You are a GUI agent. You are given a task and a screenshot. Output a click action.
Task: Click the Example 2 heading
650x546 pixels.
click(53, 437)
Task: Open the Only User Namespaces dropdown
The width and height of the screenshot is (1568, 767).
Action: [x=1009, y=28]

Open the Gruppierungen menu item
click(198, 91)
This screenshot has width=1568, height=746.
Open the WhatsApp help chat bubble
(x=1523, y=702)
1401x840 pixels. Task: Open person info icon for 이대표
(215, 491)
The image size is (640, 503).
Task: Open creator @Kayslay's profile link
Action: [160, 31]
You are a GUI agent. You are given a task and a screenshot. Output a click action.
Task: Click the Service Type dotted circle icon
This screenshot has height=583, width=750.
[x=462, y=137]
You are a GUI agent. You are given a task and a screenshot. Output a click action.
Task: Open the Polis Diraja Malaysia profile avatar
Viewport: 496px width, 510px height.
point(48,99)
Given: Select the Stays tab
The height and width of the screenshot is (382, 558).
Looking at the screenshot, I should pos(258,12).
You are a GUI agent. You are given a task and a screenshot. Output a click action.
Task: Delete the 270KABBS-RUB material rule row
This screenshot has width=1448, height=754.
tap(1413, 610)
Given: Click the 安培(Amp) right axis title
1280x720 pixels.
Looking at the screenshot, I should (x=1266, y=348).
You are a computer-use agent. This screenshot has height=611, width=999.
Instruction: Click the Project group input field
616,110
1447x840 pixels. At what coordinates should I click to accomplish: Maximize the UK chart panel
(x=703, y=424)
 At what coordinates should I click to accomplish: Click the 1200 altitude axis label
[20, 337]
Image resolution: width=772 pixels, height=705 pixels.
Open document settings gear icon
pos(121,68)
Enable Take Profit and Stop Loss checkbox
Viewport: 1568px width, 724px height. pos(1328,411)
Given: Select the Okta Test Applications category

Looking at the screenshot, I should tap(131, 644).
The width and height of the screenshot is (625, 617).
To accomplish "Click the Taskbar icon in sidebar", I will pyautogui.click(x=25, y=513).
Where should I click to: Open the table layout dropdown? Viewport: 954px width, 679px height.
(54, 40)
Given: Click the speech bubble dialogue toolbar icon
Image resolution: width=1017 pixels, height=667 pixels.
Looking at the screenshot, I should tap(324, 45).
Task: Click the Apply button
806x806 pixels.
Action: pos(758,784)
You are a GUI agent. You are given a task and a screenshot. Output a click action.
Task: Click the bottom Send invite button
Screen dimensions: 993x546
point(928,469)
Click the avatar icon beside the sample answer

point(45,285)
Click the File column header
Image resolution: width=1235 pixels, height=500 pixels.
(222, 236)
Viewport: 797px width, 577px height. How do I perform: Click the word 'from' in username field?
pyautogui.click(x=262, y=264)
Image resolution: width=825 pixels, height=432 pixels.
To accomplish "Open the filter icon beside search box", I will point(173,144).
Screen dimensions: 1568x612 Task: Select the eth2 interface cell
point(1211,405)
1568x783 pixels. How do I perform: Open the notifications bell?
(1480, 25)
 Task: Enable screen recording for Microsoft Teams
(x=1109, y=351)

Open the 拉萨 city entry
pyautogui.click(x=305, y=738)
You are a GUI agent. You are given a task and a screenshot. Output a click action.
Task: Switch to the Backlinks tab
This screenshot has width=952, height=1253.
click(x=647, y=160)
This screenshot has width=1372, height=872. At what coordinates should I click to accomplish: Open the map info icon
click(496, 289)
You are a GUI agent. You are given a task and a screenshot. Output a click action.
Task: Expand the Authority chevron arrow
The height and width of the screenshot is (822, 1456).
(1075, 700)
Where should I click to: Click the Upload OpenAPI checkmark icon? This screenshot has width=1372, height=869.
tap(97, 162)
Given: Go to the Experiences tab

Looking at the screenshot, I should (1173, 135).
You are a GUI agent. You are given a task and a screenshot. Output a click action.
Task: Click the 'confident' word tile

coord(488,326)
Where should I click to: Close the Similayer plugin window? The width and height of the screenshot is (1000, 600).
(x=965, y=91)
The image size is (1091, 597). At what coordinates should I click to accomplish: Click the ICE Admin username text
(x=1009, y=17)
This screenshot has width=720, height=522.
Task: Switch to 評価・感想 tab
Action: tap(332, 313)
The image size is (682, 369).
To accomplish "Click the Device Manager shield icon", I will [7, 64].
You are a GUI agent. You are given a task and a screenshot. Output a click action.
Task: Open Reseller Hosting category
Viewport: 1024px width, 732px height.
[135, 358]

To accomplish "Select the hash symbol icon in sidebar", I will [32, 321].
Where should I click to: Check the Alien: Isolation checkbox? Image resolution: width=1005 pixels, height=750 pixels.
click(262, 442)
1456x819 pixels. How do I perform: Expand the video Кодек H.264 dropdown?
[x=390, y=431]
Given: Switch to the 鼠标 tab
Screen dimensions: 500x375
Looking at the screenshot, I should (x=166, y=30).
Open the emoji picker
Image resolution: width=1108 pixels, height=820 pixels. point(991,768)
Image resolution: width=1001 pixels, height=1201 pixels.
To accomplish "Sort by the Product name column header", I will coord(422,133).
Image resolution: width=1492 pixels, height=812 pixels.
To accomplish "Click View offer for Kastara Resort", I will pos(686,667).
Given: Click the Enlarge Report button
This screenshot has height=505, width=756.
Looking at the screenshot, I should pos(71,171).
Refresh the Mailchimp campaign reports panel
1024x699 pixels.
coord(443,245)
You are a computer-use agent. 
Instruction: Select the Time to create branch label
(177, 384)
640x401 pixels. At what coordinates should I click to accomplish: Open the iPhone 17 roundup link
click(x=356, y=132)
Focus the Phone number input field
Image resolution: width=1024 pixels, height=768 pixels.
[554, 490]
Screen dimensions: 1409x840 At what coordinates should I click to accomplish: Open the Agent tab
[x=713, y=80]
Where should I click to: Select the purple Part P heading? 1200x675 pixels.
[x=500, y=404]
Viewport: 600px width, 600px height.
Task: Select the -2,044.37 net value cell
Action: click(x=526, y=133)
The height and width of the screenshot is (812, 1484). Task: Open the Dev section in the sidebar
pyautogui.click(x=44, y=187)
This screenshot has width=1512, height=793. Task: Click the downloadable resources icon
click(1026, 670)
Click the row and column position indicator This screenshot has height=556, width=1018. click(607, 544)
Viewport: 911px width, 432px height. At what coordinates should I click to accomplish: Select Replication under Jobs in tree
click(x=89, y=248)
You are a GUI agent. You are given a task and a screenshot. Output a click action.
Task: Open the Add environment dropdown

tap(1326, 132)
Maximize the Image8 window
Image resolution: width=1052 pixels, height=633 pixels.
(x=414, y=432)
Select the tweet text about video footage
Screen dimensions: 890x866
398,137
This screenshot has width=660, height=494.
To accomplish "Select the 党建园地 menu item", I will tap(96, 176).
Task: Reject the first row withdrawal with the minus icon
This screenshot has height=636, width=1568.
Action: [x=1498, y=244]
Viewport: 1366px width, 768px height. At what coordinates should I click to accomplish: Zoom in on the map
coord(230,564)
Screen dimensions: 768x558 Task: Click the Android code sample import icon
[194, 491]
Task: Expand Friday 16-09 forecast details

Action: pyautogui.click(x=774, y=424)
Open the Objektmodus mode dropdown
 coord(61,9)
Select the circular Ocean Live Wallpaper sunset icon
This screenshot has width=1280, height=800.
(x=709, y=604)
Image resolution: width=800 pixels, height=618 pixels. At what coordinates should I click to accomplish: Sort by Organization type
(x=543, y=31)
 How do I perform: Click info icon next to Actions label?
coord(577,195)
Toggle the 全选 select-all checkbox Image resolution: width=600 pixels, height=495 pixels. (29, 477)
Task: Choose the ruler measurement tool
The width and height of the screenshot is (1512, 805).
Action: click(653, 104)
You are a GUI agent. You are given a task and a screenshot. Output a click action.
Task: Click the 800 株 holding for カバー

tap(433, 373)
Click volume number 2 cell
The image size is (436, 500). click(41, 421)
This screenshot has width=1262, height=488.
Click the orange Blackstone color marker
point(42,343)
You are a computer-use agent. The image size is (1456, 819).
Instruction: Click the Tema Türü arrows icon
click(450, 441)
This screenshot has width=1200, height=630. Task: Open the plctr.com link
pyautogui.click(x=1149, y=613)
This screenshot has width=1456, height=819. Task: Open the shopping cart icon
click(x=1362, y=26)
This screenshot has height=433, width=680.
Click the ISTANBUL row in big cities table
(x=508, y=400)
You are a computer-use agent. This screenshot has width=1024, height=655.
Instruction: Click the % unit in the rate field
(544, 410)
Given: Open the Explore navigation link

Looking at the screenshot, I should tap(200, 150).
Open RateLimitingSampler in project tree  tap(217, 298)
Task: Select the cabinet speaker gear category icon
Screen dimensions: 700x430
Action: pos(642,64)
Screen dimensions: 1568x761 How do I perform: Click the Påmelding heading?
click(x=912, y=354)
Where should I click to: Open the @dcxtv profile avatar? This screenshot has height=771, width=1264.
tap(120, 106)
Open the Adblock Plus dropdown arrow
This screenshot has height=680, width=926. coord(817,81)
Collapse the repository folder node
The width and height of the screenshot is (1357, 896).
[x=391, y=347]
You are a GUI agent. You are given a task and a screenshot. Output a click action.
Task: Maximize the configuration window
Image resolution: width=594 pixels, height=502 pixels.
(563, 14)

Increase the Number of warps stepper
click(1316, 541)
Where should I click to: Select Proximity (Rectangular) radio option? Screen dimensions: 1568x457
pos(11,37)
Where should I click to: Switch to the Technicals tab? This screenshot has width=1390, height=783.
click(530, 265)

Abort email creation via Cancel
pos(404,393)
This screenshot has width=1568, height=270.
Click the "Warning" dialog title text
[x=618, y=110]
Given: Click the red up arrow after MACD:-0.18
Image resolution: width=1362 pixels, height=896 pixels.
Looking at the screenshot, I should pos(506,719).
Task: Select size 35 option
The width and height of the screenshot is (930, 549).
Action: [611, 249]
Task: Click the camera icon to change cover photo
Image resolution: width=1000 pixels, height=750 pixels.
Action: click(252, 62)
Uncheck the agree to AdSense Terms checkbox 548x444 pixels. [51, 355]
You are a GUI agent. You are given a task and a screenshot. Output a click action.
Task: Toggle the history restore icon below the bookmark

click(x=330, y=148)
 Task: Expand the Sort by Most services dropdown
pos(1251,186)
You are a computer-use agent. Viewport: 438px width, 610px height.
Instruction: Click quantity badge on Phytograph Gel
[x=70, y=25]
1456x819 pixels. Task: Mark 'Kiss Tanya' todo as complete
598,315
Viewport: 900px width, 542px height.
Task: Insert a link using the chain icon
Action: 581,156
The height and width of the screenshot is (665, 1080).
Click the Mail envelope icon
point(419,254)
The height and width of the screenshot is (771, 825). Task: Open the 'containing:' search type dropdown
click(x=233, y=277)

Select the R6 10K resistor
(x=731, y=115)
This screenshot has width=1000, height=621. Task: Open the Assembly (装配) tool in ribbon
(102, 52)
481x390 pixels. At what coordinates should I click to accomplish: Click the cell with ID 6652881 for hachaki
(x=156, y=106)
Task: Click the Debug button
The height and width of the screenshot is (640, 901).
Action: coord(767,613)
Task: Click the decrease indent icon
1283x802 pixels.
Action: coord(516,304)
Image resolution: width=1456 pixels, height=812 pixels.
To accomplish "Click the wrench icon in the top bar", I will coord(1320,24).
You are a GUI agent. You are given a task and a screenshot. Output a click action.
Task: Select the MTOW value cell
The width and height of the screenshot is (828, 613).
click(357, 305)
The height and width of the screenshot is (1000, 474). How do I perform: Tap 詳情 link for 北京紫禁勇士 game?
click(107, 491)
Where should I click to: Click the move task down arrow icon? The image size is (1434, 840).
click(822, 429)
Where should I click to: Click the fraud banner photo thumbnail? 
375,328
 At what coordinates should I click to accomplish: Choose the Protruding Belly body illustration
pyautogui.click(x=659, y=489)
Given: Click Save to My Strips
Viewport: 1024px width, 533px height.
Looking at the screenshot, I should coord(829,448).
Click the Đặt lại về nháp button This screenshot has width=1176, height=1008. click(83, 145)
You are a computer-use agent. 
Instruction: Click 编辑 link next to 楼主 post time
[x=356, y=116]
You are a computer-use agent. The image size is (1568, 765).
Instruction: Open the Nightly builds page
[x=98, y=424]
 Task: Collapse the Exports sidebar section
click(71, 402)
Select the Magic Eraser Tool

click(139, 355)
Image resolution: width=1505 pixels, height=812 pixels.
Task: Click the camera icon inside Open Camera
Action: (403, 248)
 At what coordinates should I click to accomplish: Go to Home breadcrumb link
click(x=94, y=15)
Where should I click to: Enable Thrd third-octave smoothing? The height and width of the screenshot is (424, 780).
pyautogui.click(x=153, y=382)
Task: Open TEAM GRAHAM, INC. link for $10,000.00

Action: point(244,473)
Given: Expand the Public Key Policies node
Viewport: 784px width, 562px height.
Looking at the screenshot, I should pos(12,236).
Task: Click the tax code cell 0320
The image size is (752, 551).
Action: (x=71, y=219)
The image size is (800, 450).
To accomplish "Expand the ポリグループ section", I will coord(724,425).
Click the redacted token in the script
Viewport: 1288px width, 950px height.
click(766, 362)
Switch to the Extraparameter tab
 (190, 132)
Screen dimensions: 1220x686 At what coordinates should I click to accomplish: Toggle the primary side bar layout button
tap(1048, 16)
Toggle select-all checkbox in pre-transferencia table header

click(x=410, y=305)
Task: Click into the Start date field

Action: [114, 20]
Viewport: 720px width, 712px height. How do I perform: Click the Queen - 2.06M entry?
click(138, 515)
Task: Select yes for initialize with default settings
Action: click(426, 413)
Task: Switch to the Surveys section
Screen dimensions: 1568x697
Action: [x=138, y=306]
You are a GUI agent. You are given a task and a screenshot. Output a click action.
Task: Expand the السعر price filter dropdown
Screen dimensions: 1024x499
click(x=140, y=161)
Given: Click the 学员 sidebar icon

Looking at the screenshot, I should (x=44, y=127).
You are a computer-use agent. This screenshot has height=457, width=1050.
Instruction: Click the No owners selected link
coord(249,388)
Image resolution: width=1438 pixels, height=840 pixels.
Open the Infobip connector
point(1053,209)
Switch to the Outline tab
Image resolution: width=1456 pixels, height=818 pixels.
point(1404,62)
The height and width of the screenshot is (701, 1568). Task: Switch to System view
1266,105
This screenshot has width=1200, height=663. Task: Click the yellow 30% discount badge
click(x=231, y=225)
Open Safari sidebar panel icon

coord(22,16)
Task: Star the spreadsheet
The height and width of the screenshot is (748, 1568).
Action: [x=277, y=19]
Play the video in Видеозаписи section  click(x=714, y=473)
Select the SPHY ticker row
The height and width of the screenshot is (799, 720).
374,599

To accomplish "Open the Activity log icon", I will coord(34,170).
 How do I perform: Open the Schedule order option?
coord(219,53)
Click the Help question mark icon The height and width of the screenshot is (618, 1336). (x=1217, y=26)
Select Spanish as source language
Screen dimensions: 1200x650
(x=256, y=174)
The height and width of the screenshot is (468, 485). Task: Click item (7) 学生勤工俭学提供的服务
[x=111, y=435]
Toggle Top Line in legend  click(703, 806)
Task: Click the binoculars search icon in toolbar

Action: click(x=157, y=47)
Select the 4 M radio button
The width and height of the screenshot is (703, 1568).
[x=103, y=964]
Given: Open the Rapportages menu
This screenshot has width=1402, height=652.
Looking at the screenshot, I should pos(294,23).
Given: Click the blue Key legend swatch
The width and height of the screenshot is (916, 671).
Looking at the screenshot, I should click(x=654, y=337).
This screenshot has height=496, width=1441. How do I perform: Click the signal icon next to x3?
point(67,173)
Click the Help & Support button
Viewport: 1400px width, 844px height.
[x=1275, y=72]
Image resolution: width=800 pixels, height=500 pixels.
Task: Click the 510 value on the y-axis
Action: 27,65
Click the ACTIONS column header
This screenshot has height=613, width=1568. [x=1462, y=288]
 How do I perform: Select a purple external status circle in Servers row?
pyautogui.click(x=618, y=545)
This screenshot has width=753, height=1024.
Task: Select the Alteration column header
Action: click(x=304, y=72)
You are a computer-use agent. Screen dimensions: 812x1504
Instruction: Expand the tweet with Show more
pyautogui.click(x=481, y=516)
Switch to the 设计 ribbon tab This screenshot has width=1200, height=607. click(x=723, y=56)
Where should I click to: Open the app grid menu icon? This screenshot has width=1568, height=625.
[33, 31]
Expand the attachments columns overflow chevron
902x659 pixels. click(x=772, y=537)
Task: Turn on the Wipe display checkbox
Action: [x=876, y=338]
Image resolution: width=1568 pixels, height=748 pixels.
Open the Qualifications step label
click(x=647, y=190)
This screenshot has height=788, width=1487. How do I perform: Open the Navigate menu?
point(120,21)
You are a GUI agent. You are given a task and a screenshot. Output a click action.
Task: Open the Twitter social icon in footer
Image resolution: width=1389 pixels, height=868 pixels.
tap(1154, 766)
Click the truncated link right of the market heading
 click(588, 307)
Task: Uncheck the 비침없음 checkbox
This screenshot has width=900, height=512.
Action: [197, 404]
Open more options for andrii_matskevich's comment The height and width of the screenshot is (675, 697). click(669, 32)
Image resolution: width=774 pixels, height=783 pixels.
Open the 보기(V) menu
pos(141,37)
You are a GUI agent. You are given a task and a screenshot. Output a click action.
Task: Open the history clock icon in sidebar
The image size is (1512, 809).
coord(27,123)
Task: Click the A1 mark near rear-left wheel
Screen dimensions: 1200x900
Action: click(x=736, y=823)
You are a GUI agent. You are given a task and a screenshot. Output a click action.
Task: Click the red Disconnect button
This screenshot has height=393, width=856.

[Required task]
Render as a JSON list of strings, one string per line, the lines of the material from the line containing "Where should I click to: Open the app" through the end of the material, including both ends and omitting blank lines.

[The output]
[
  "Where should I click to: Open the app grid menu icon? This screenshot has width=1568, height=625.",
  "[33, 31]",
  "Expand the attachments columns overflow chevron",
  "902x659 pixels. click(x=772, y=537)",
  "Task: Turn on the Wipe display checkbox",
  "Action: [x=876, y=338]",
  "Image resolution: width=1568 pixels, height=748 pixels.",
  "Open the Qualifications step label",
  "click(x=647, y=190)",
  "This screenshot has height=788, width=1487. How do I perform: Open the Navigate menu?",
  "point(120,21)",
  "You are a GUI agent. You are given a task and a screenshot. Output a click action.",
  "Task: Open the Twitter social icon in footer",
  "Image resolution: width=1389 pixels, height=868 pixels.",
  "tap(1154, 766)",
  "Click the truncated link right of the market heading",
  " click(588, 307)",
  "Task: Uncheck the 비침없음 checkbox",
  "This screenshot has width=900, height=512.",
  "Action: [197, 404]",
  "Open more options for andrii_matskevich's comment The height and width of the screenshot is (675, 697). click(669, 32)",
  "Image resolution: width=774 pixels, height=783 pixels.",
  "Open the 보기(V) menu",
  "pos(141,37)",
  "You are a GUI agent. You are given a task and a screenshot. Output a click action.",
  "Task: Open the history clock icon in sidebar",
  "The image size is (1512, 809).",
  "coord(27,123)",
  "Task: Click the A1 mark near rear-left wheel",
  "Screen dimensions: 1200x900",
  "Action: click(x=736, y=823)",
  "You are a GUI agent. You are given a task and a screenshot. Output a click action.",
  "Task: Click the red Disconnect button",
  "This screenshot has height=393, width=856."
]